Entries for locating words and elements

■ ■ ■

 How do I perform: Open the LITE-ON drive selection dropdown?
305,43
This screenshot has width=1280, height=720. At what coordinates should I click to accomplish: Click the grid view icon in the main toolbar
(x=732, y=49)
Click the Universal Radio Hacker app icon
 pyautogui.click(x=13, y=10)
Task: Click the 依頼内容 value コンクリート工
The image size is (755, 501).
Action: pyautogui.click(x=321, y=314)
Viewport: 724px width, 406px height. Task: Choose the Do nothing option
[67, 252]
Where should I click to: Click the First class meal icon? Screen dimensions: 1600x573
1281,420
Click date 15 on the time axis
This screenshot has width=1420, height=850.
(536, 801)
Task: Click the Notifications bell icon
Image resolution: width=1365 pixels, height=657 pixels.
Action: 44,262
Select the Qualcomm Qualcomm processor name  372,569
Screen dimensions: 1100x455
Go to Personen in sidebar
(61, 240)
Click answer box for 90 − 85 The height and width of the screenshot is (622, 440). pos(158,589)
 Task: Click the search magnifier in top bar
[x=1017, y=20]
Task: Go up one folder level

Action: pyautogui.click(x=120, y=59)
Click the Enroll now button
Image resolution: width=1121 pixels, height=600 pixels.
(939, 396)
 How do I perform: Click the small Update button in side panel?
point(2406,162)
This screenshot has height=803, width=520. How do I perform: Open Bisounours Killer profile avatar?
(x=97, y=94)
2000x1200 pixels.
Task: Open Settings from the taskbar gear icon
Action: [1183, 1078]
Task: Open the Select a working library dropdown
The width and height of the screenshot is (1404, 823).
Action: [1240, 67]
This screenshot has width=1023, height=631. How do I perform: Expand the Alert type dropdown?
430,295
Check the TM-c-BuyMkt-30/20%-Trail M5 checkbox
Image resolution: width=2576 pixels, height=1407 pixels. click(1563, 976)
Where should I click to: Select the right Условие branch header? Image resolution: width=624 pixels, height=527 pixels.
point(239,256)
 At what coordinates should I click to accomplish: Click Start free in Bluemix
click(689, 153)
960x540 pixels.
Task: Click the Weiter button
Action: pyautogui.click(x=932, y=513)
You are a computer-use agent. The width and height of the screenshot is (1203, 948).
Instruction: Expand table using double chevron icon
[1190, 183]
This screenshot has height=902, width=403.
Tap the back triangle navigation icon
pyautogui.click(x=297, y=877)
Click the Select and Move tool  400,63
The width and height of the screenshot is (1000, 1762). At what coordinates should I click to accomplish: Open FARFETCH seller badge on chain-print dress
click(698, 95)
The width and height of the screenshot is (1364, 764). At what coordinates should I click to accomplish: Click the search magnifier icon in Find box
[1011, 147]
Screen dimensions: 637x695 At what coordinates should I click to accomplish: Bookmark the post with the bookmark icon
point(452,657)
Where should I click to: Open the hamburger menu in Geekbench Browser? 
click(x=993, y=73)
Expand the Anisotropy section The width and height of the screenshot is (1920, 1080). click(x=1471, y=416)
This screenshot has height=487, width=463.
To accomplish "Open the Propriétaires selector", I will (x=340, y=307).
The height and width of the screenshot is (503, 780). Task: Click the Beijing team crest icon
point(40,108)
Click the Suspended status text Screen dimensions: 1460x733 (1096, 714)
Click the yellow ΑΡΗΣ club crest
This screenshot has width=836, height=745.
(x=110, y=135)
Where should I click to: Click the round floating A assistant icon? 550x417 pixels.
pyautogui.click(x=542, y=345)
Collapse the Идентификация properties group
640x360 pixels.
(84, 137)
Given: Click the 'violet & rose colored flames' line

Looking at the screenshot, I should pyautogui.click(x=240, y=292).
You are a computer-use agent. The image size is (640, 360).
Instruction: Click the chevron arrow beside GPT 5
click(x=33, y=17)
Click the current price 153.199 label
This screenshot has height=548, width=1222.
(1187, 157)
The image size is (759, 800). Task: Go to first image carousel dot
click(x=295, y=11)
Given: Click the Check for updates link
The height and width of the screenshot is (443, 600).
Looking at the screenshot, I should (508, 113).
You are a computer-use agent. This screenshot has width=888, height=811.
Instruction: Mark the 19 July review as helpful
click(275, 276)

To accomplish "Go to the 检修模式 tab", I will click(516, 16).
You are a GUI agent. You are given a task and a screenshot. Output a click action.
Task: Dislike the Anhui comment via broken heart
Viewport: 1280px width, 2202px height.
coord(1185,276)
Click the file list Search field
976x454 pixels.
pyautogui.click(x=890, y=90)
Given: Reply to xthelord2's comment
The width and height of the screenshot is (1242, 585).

■ ■ ■

AIM OF THE EXERCISE. Copy out every line of the records above without changing anything.

COMPLETE ANSWER.
 How do I perform: Open the LITE-ON drive selection dropdown?
305,43
This screenshot has width=1280, height=720. At what coordinates should I click to accomplish: Click the grid view icon in the main toolbar
(x=732, y=49)
Click the Universal Radio Hacker app icon
 pyautogui.click(x=13, y=10)
Task: Click the 依頼内容 value コンクリート工
The image size is (755, 501).
Action: pyautogui.click(x=321, y=314)
Viewport: 724px width, 406px height. Task: Choose the Do nothing option
[67, 252]
Where should I click to: Click the First class meal icon? Screen dimensions: 1600x573
1281,420
Click date 15 on the time axis
This screenshot has width=1420, height=850.
(536, 801)
Task: Click the Notifications bell icon
Image resolution: width=1365 pixels, height=657 pixels.
Action: 44,262
Select the Qualcomm Qualcomm processor name  372,569
Screen dimensions: 1100x455
Go to Personen in sidebar
(61, 240)
Click answer box for 90 − 85 The height and width of the screenshot is (622, 440). pos(158,589)
 Task: Click the search magnifier in top bar
[x=1017, y=20]
Task: Go up one folder level

Action: pyautogui.click(x=120, y=59)
Click the Enroll now button
Image resolution: width=1121 pixels, height=600 pixels.
(939, 396)
 How do I perform: Click the small Update button in side panel?
point(2406,162)
This screenshot has height=803, width=520. How do I perform: Open Bisounours Killer profile avatar?
(x=97, y=94)
2000x1200 pixels.
Task: Open Settings from the taskbar gear icon
Action: [1183, 1078]
Task: Open the Select a working library dropdown
The width and height of the screenshot is (1404, 823).
Action: [1240, 67]
This screenshot has width=1023, height=631. How do I perform: Expand the Alert type dropdown?
430,295
Check the TM-c-BuyMkt-30/20%-Trail M5 checkbox
Image resolution: width=2576 pixels, height=1407 pixels. click(1563, 976)
Where should I click to: Select the right Условие branch header? Image resolution: width=624 pixels, height=527 pixels.
point(239,256)
 At what coordinates should I click to accomplish: Click Start free in Bluemix
click(689, 153)
960x540 pixels.
Task: Click the Weiter button
Action: pyautogui.click(x=932, y=513)
You are a computer-use agent. The width and height of the screenshot is (1203, 948).
Instruction: Expand table using double chevron icon
[1190, 183]
This screenshot has height=902, width=403.
Tap the back triangle navigation icon
pyautogui.click(x=297, y=877)
Click the Select and Move tool  400,63
The width and height of the screenshot is (1000, 1762). At what coordinates should I click to accomplish: Open FARFETCH seller badge on chain-print dress
click(698, 95)
The width and height of the screenshot is (1364, 764). At what coordinates should I click to accomplish: Click the search magnifier icon in Find box
[1011, 147]
Screen dimensions: 637x695 At what coordinates should I click to accomplish: Bookmark the post with the bookmark icon
point(452,657)
Where should I click to: Open the hamburger menu in Geekbench Browser? 
click(x=993, y=73)
Expand the Anisotropy section The width and height of the screenshot is (1920, 1080). click(x=1471, y=416)
This screenshot has height=487, width=463.
To accomplish "Open the Propriétaires selector", I will (x=340, y=307).
The height and width of the screenshot is (503, 780). Task: Click the Beijing team crest icon
point(40,108)
Click the Suspended status text Screen dimensions: 1460x733 (1096, 714)
Click the yellow ΑΡΗΣ club crest
This screenshot has width=836, height=745.
(x=110, y=135)
Where should I click to: Click the round floating A assistant icon? 550x417 pixels.
pyautogui.click(x=542, y=345)
Collapse the Идентификация properties group
640x360 pixels.
(84, 137)
Given: Click the 'violet & rose colored flames' line

Looking at the screenshot, I should pyautogui.click(x=240, y=292).
You are a computer-use agent. The image size is (640, 360).
Instruction: Click the chevron arrow beside GPT 5
click(x=33, y=17)
Click the current price 153.199 label
This screenshot has height=548, width=1222.
(1187, 157)
The image size is (759, 800). Task: Go to first image carousel dot
click(x=295, y=11)
Given: Click the Check for updates link
The height and width of the screenshot is (443, 600).
Looking at the screenshot, I should (508, 113).
You are a computer-use agent. This screenshot has width=888, height=811.
Instruction: Mark the 19 July review as helpful
click(275, 276)

To accomplish "Go to the 检修模式 tab", I will click(516, 16).
You are a GUI agent. You are given a task and a screenshot. Output a click action.
Task: Dislike the Anhui comment via broken heart
Viewport: 1280px width, 2202px height.
coord(1185,276)
Click the file list Search field
976x454 pixels.
pyautogui.click(x=890, y=90)
Given: Reply to xthelord2's comment
The width and height of the screenshot is (1242, 585).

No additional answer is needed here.